- [Extrait choisi]
'''
Les artistes du label

JOHNNY HAWAII Pop expérimentale et instrumentale à base de samples et de guitares. De la musique chill, fresh et intelligente.

KID FRANCESCOLI Pop douce-amère emmenée par un chant doux, enrobée de synthé analogique, où se croisent Grandaddy, John Carpenter, Air, Morricone ou Sparklehorse.

THE PERFORMERS Ce festival cinémascope psychédélique est le projet d’un Marseillais exilé à Edimbourg. Des fresques pop incroyables, denses et fragiles, entre Deserter’s Songs et 2001, l’odyssée de l’espace.

MOONDAWN
Folk psyché sous haute influence Spacemen 3. Le projet solo de Pedro, d’Eastern Committee. Des guitares acoustiques, une chambre d’écho vintage et une voix caverneuse pour un résultat prenant et planant.

CYD JOLLY ROGER Un ensemble psychédélique de cinq jeunes gens (guitares, claviers, violons, basse, batterie) qui écrivent de longues et belles chansons épiques, fragiles et satellisées.

DJ DESCHAMPS un one man band de space rock festif inspiré par Neu! et Isabelle Adjani. Auteur de deux EP (réalisés à l’aide d’un Farfisa, d’une guitare électrique et d’une boîte à rythmes) et d’un EP de remixes.
'''
- [Données fournies]
'''
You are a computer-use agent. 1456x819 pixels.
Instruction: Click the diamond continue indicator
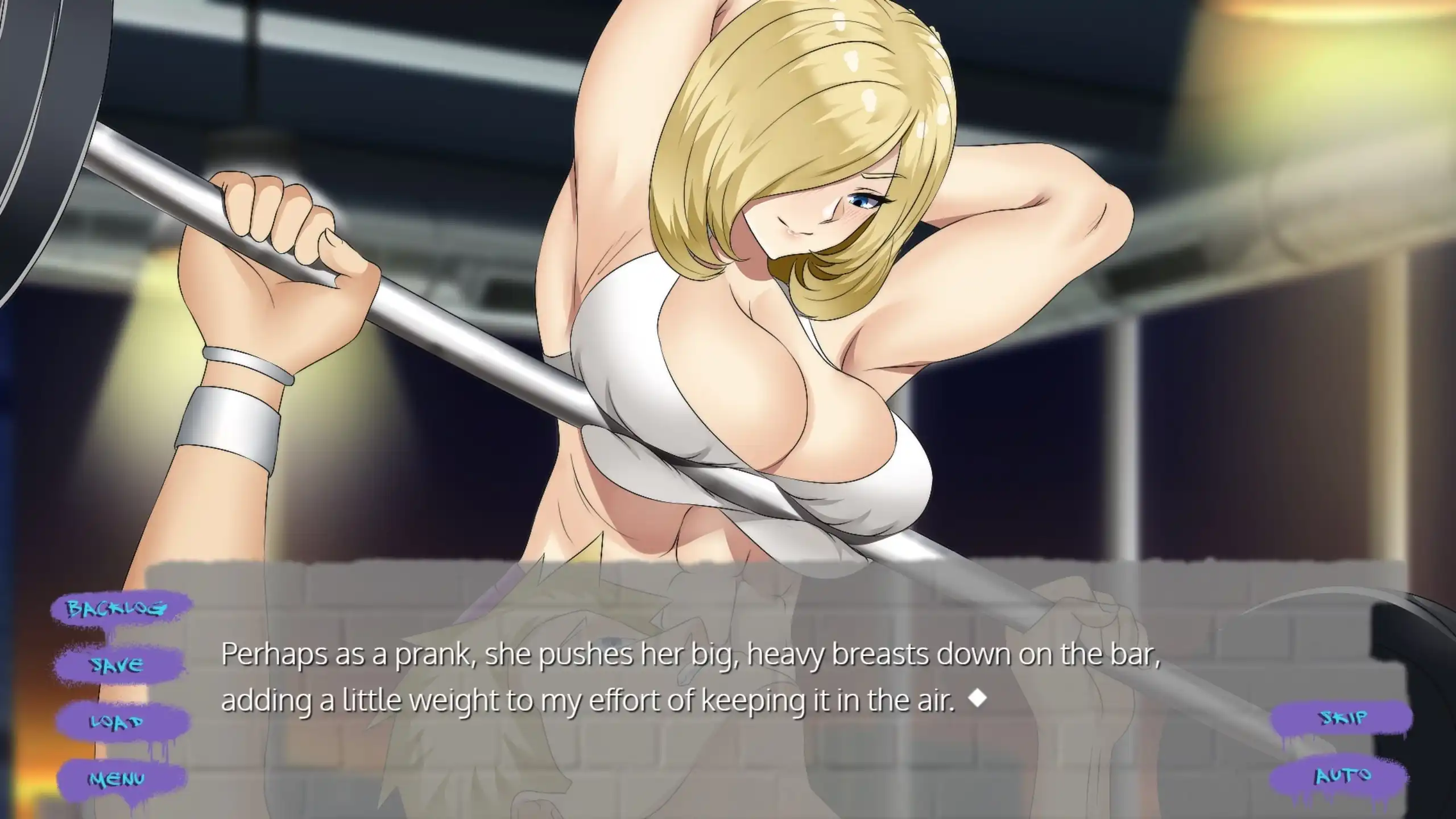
'''
- [Consigne A]
Donne le nom de chacun des artistes présentés dans l'extrait choisi.
- [Consigne B]
Résume l'extrait choisi en deux phrases.

- [Résultat final A]
Johnny Hawaii
Kid Francescoli
The Performers
Moondawn
Cyd Jolly Roger
DJ Deschamps

- [Résultat final B]
L'extrait présente six artistes du label : Johnny Hawaii, Kid Francescoli, The Performers, Moondawn, Cyd Jolly Roger et DJ Deschamps. Leurs styles couvrent la pop expérimentale et la pop douce-amère, le folk psyché, des projets psychédéliques et le space rock festif.